JON JUARISTI, ABC – 07/12/14
· Podemos es un apunte de lo que podría ser la universidad.
Mis amigos Félix de Azúa y Santiago González han arremetido esta semana contra la universidad pública en sendos artículos aparecidos en «El País» del miércoles y en «El Mundo» del viernes, respectivamente. No niego que estén cargados de razones para hacerlo. El objeto común de sus diatribas –suscitadas por el absentismo laboral del segundo de Podemos, Íñigo Errejón– es la proliferación en aquela de la endogamia, el enchufismo y el privilegio.
Respecto a la endogamia, el miércoles se daba a conocer un dato significativo: cerca de las tres cuartas partes de los profesores de las universidades públicas españolas ocupan plaza en las facultades donde cursaron sus estudios. Obviamente, esta circunstancia es a la vez consecuencia y causa de la endogamia. Los estudiantes norteamericanos, al concluir sus doctorados, deben abandonar su alma máter y buscar trabajo en otras universidades (en la mayoría de los casos, muy lejanas de la de origen), lo que evita la endogamia, pero devuelve los departamentos universitarios al estado de naturaleza y a una guerra incesante de todos contra todos.
En teoría, esto podría resultar muy beneficioso para la calidad de la enseñanza, porque los peores profesores sucumbirán, en teoría, a la lucha por la vida y solo quedarán los mejores. En la práctica, nunca ha sido así, y menos en las titulaciones humanísticas, que son las más vulnerables a la demagogia. Los que ganan la partida no suelen ser los más sabios y capaces, sino los más fuertes o astutos, los que logran movilizar contra sus adversarios a la mayoría del departamento y a los estudiantes. La mejor literatura norteamericana contemporánea, desde Philip Roth a David Mamet, no ha dejado de resaltar esta paradoja. La universidad medieval era mucho más darwiniana: ahí sí que ganaban los mejores.
La inmovilidad geográfica de los enseñantes (y de los bedeles) en las universidades españolas no es distinta de la de los otros cuerpos del funcionariado autonómico. Estoy seguro de que el porcentaje del funcionariado autóctono en todas las autonomías es mayor, en su conjunto, que la de los profesores universitarios de vivero.
Todas las universidades públicas (salvo la UNED) fueron transferidas en su día a las comunidades autónomas, así que la endogamia tiene difícil remedio, si alguno tiene. No existen ya figuras administrativas como el traslado de cátedra. Yo mismo tuve que presentarme a un concurso de acceso, es decir, a unas oposiciones con todas las de la ley, para pasar de mi antigua cátedra en la Universidad del País Vasco (donde no estudié) a otra similar en la Universidad de Alcalá de Henares.

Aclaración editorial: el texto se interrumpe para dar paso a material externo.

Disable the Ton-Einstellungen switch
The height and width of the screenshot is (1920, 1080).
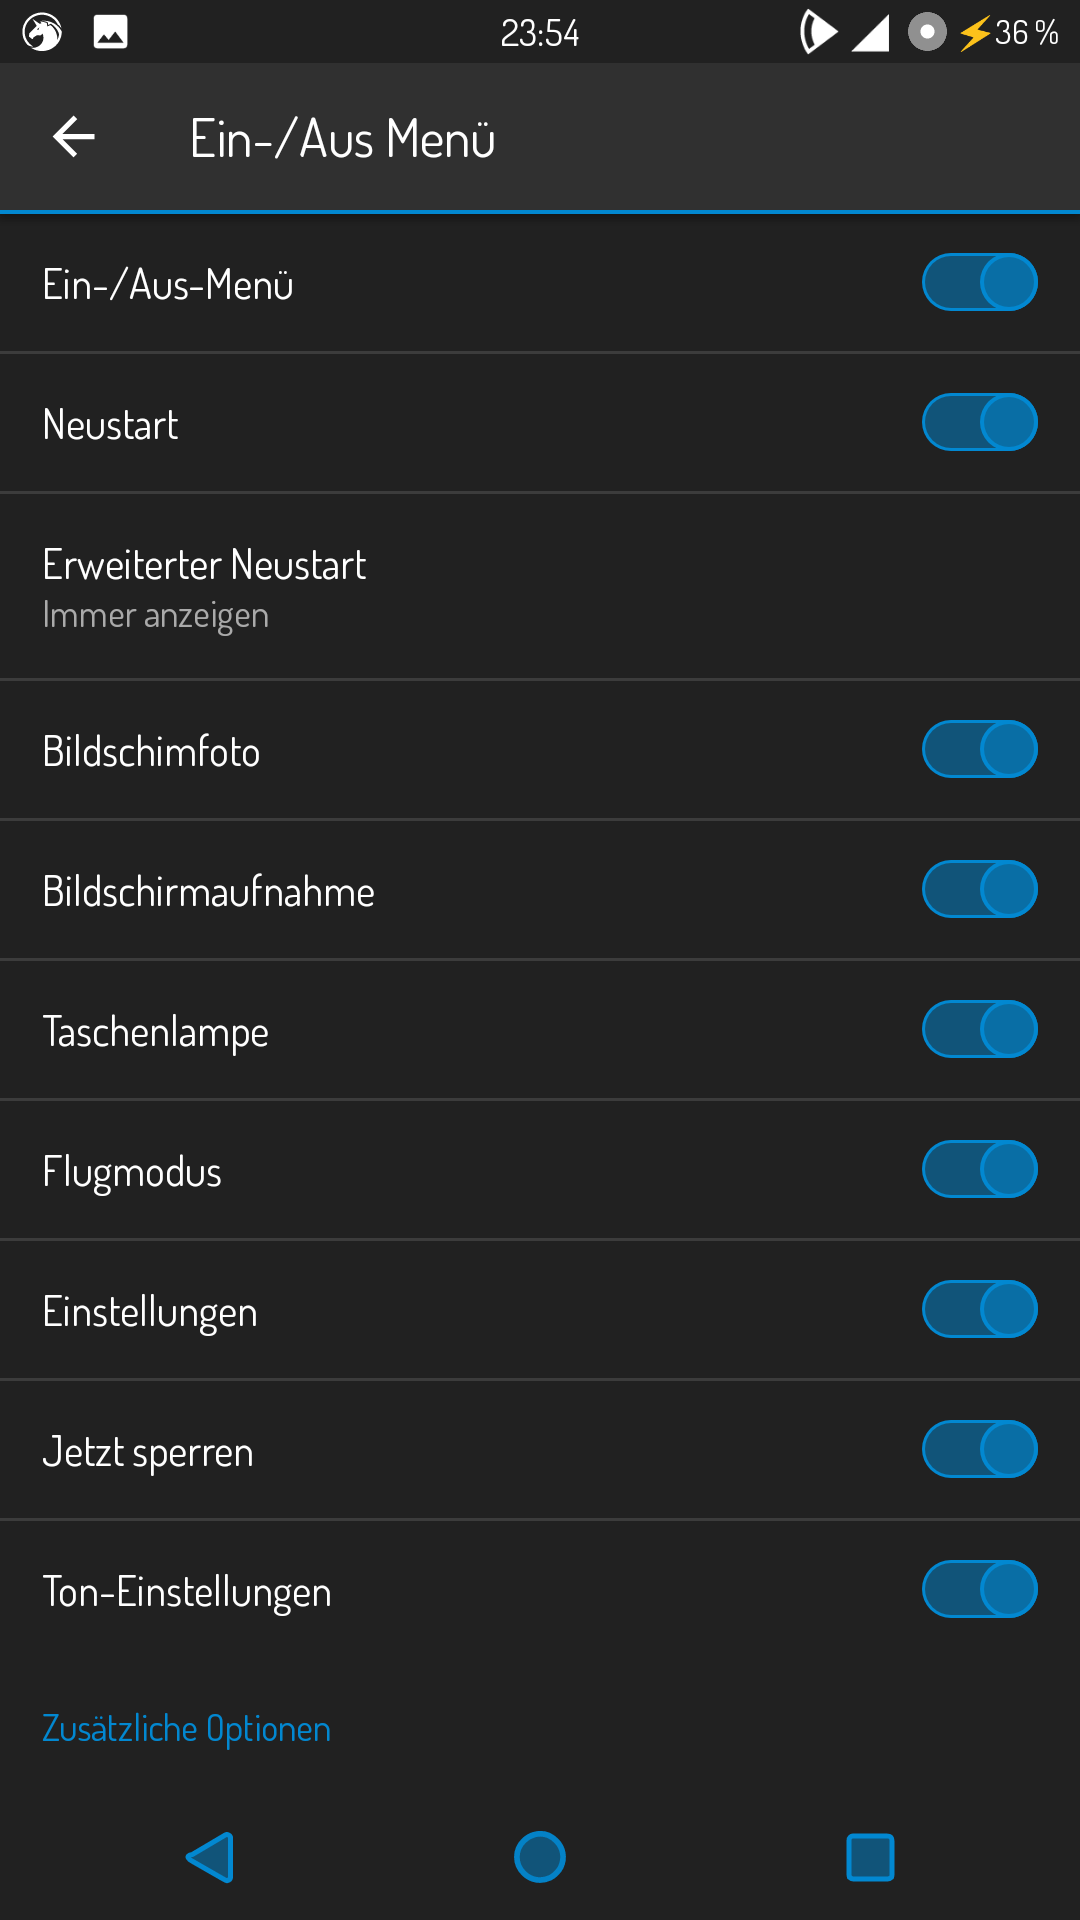pyautogui.click(x=979, y=1590)
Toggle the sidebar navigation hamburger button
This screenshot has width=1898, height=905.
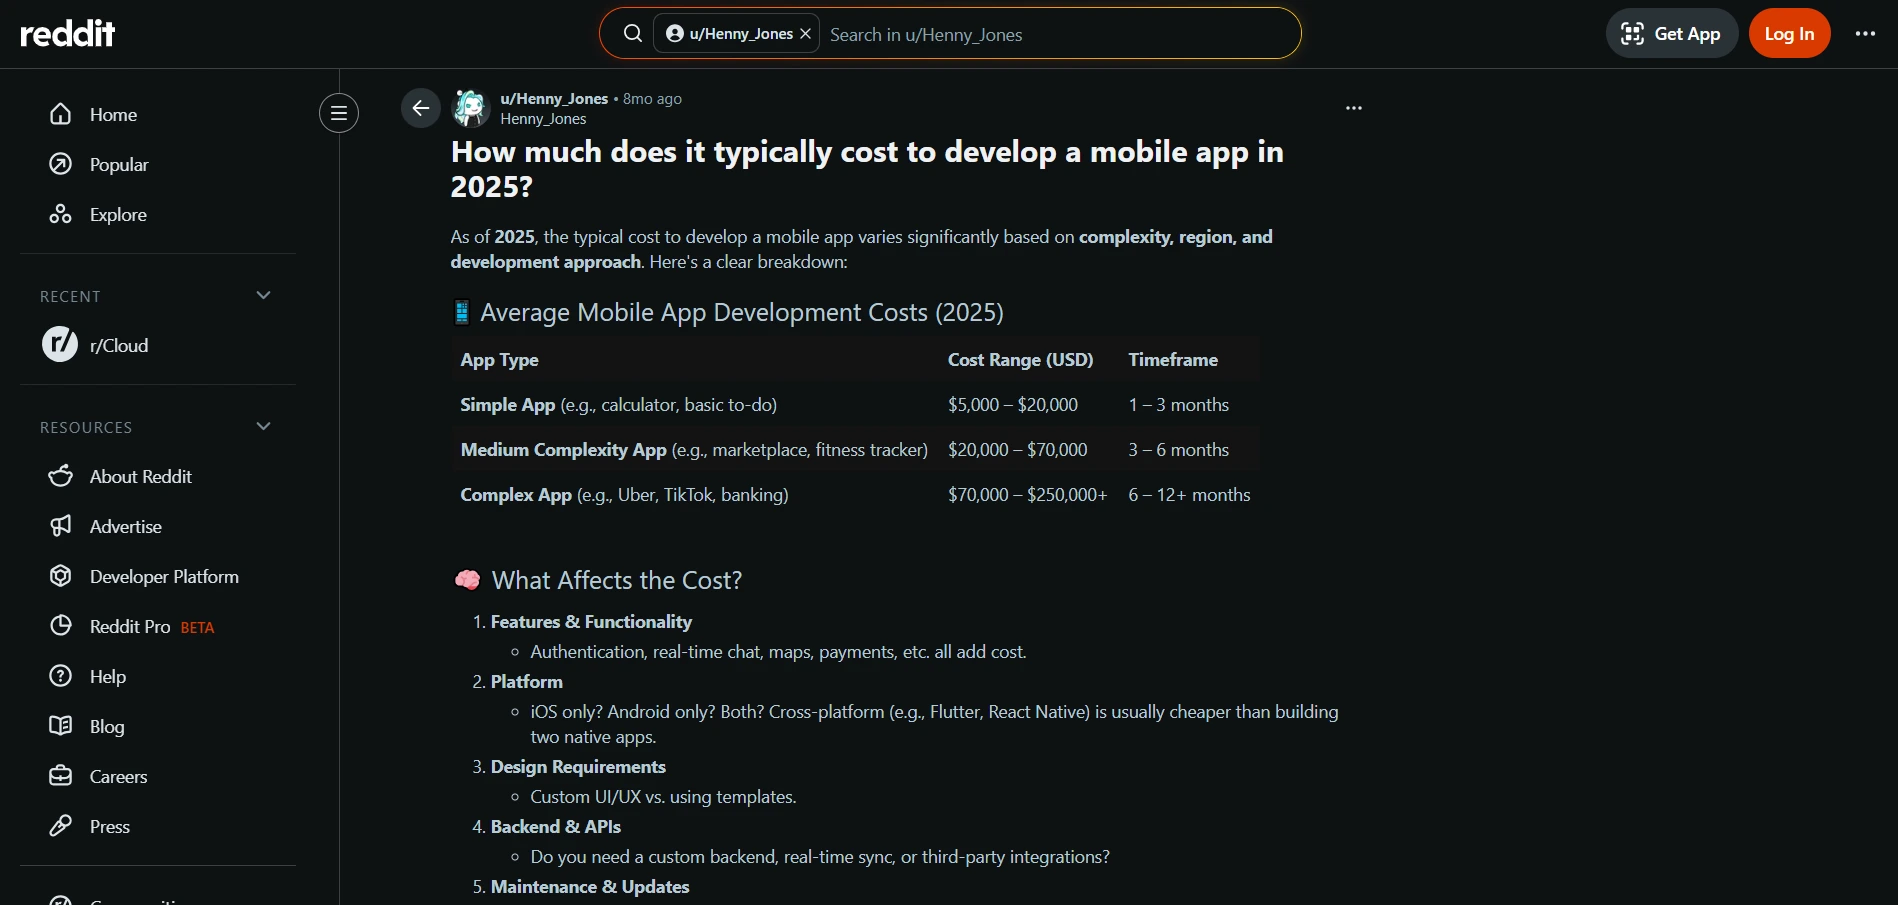tap(339, 113)
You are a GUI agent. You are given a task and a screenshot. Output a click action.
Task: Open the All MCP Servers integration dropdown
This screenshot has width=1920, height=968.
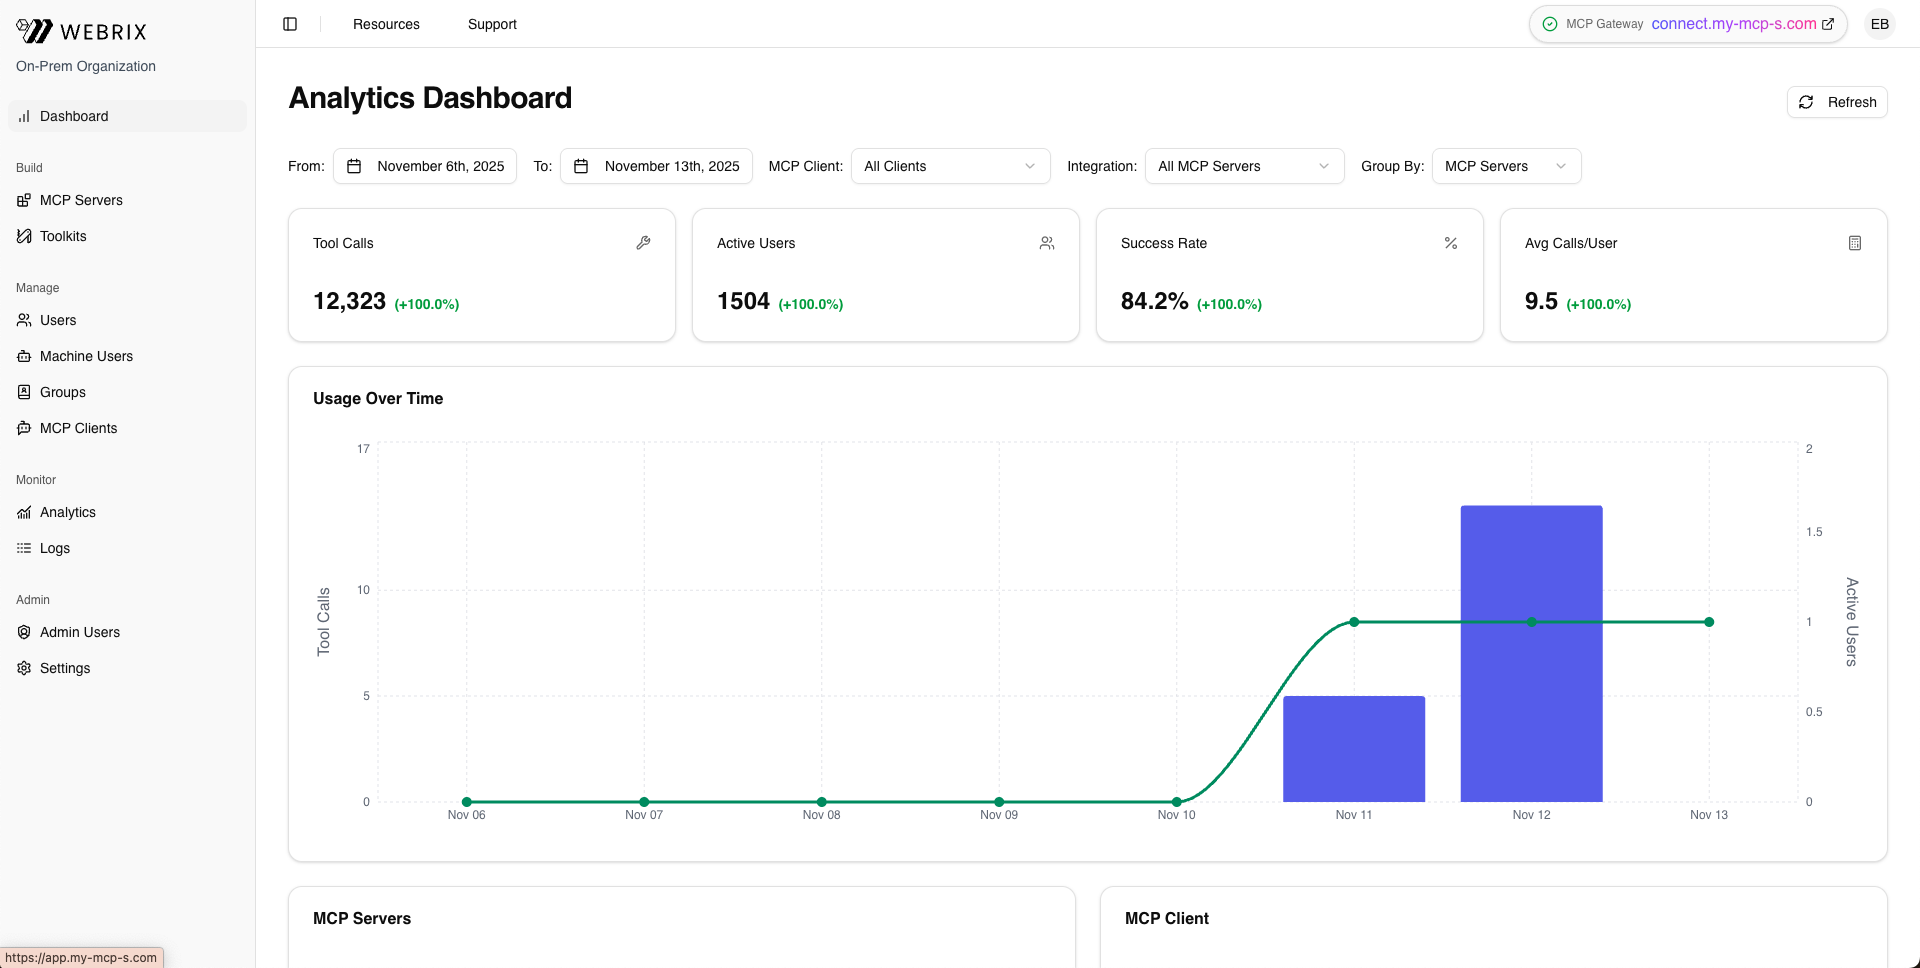click(1244, 166)
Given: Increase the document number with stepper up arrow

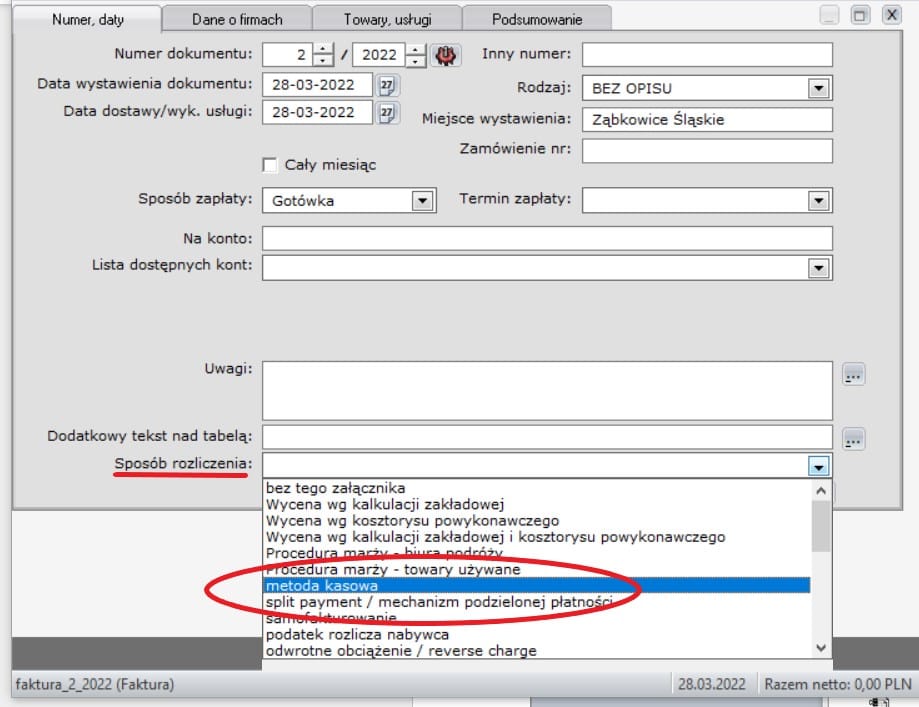Looking at the screenshot, I should point(322,49).
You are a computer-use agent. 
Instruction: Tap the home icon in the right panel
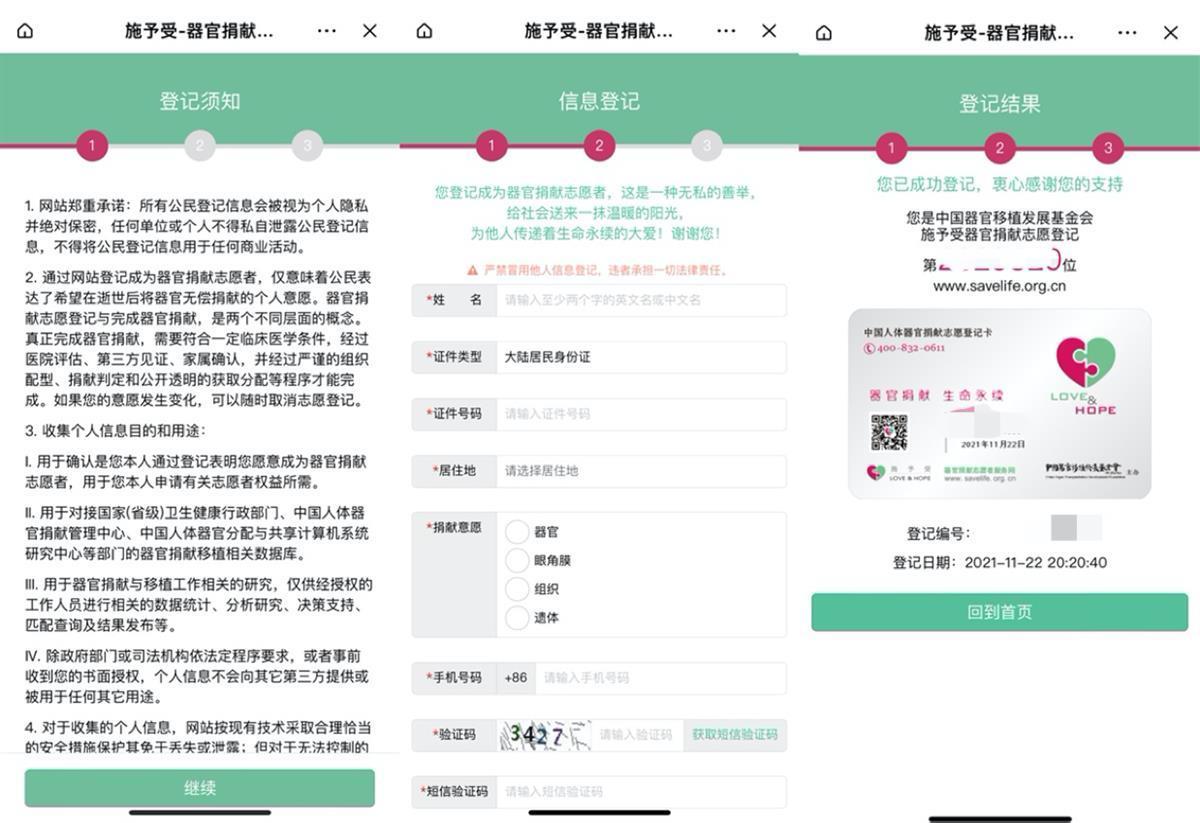[824, 33]
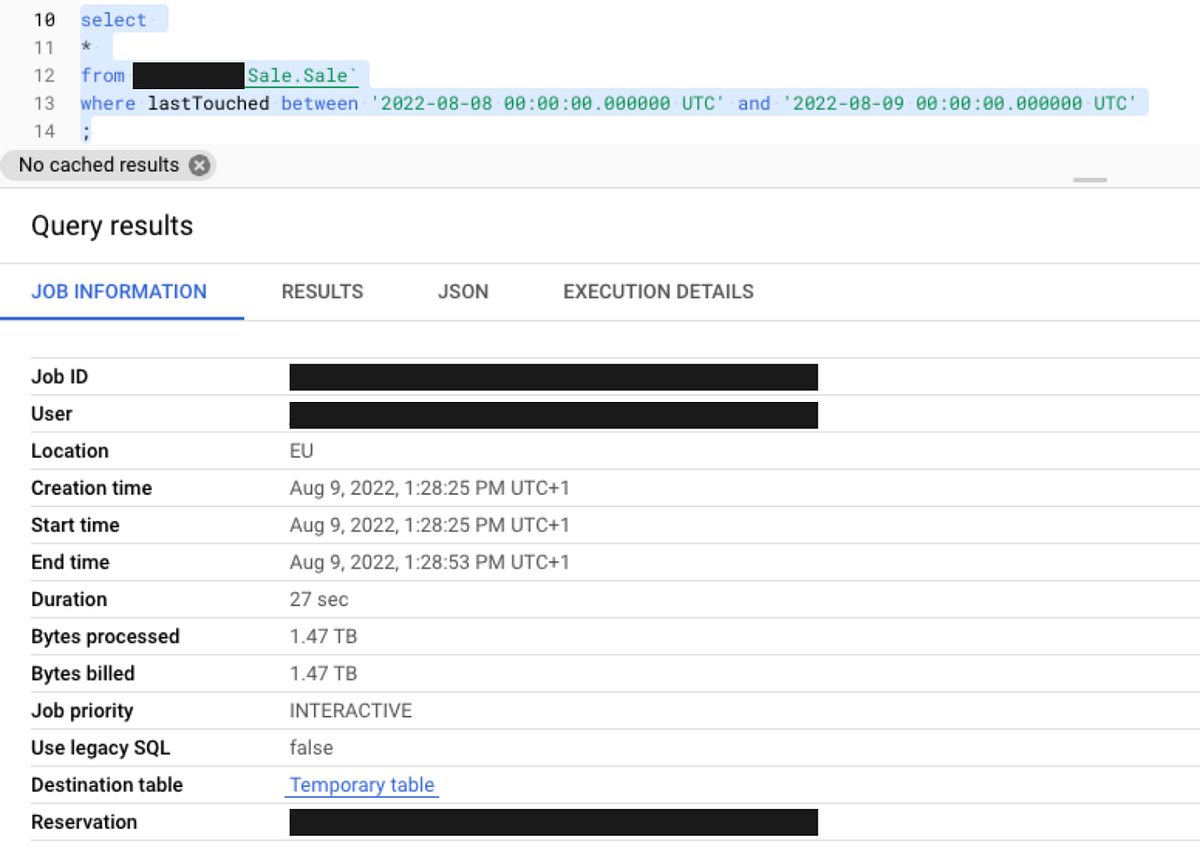Screen dimensions: 1200x866
Task: Click the Query results heading
Action: (112, 225)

Cada universidad, por otra parte, puede crear a discreción incentivos para fidelizar a sus docentes: ventajas para la jubilación anticipada a los profesores que hayan completado un número determinado de años de servicio en sus aulas, facilidades para la adquisición de vivienda cerca del campus (no hay nada que inmovilice más que una hipoteca), etcétera. En tales condiciones, resulta inevitable que aparezca en el profesorado de la universidad pública un síndrome patrimonial o territorial que no se compadece con su estatuto funcionarial (o contractual a secas). La universidad del franquismo era feudal, la de la democracia es cantonalista.
Con todo, es la mejor universidad que tenemos en España, la pública, aunque sea manifiestamente mejorable. Sus tendencias a la topofilia o incluso a la insurrección no se arreglarán convirtiéndola en un gueto indecente a base de demonizarla para arruinarla con buena conciencia. Podemos es solo un síntoma superficial de lo que podría llegar a ser la universidad pública en un trance verdaderamente agónico.